If you have time on your hands during the corona virus lockdown, this book is certainly worth a good read says Maj Gen David Shouesmith

OPERATION HUSKY – THE UNTOLD STORY OF THE LOGISTICS OF THE SICILY INVASION
By James Garvey
Farm Publications 2019

This is a story that is long overdue the telling –  of the logistics effort that supported the Allied invasion of Sicily in 1943, immediately after the conclusion of the Allies’ North African campaign.  The author contrasts the attention that the invasion of NW Europe (Operation Overlord) and its accompanying logistic effort has received, but Husky was in fact a larger and more complex undertaking, especially logistically.  It comprised 176,000 troops, landing across a hundred mile beachfront, compared to Overlord’s 156,000 troops and a beachfront half the breadth.  It was mounted at much shorter notice (barely five months, compared to Overlord’s sixteen) and amidst considerable operational and strategic uncertainty.   Husky was able to draw on invaluable lessons from the Operation Torch landings in North Africa barely six months previously and Husky provided further lessons without which it is questionable whether Overlord could have succeeded logistically.

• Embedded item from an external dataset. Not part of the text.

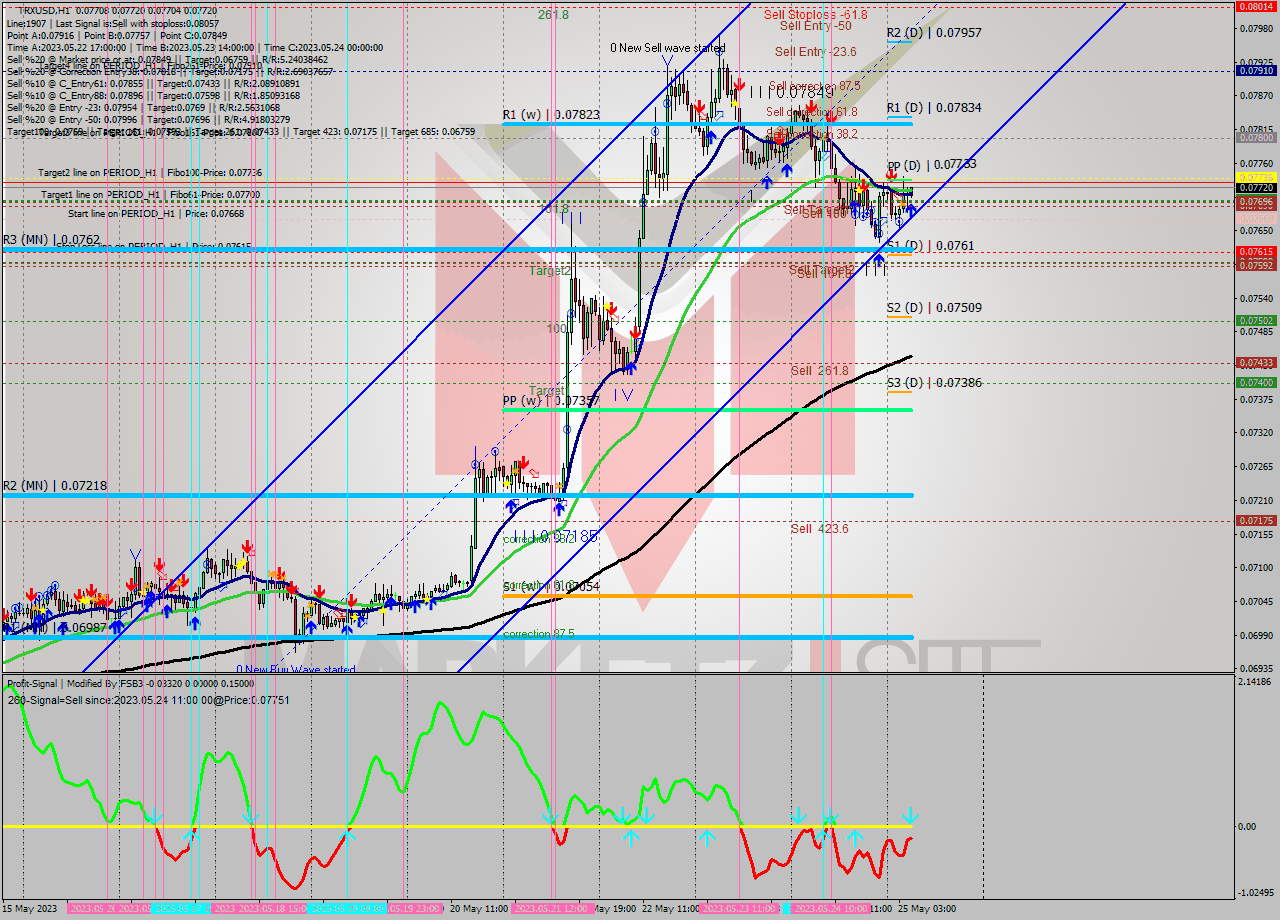Screen dimensions: 1280x920
Task: Click the 'Target2 line on PERIOD_H1' text
Action: coord(95,172)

There are some themes which the book highlights, which will be familiar to logisticians and which endure to this day.  Firstly, logistic decisions often need to be made in the absence of clear operational plans – and sometimes these are big decisions.  Secondly, logisticians need to have the immutable trust of and credibility with their commander.  In Husky’s case Maj Gen (later Lt Gen) Sir Humfrey Gale was Eisenhower’s trusted chief administrative officer and Eisenhower trusted him to drive the logistic planning around which the operational plan eventually coalesced.  Third, capable logisticians on the ground, empowered to make decisions as events unfold, are critical.  Some things cannot be determined back in HQ, however good the data feed.  Fourth, understanding the logistic and operational plans and having the situational awareness to adjust logistics on the hoof remains a cornerstone of military logistics and Husky is replete with examples of how this was done – from the switching of beach landing sites to the rapid in-country acquisition of alternative transportation means.  And the book makes the reader ponder what skills may have been lost by operating at such (relatively) small scale in recent decades; the ability to plan and execute the movement of huge numbers of people and materiel, the importance of transportation and supply as separate disciplines – discuss!

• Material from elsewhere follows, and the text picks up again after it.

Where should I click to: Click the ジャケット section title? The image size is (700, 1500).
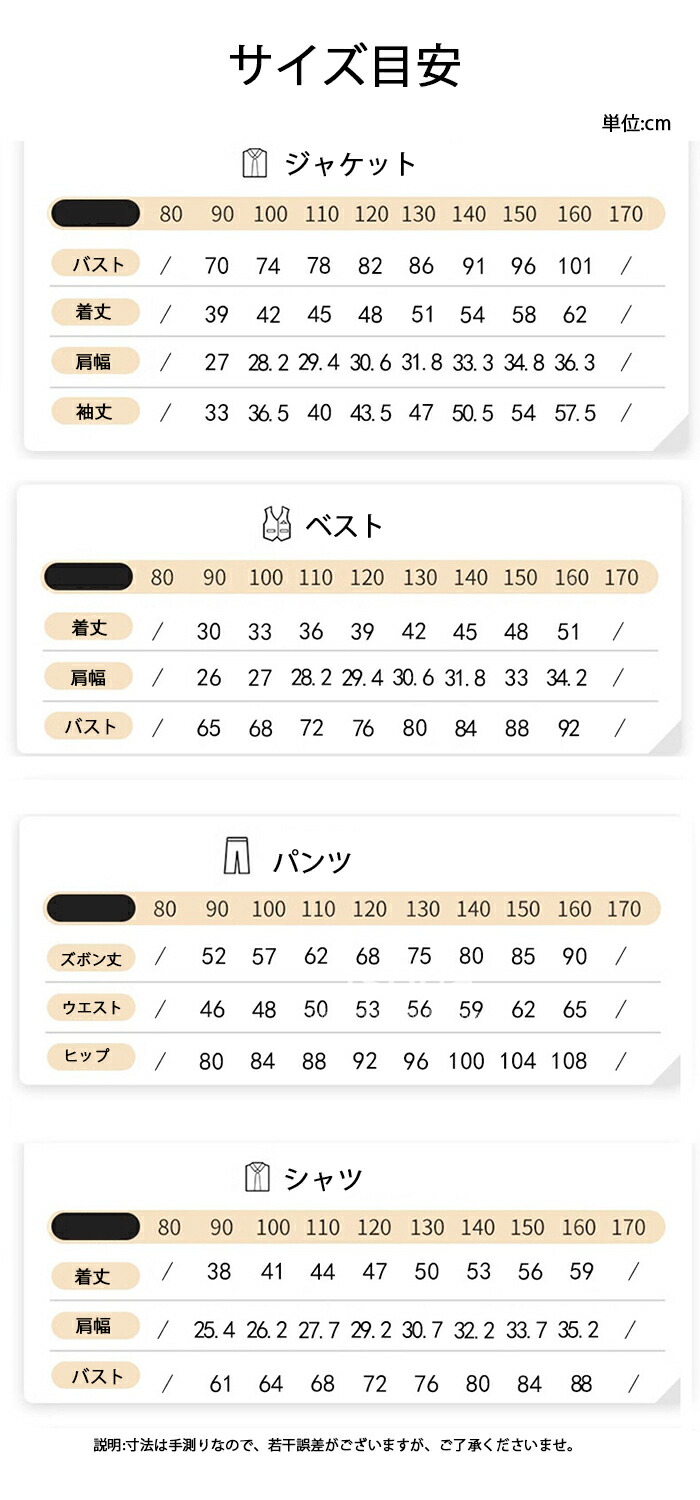tap(350, 164)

The book provides plenty of statistics and planning detail, extracted from original sources.  While it is more academic thesis than classic military history, and therefore lacks the prose and penetrating insights of a Max Hastings or Andrew  Roberts, its central thesis – that the success of Husky was due to clear logistic foresight and flexibility based around a robust logistic plan – is difficult to argue with.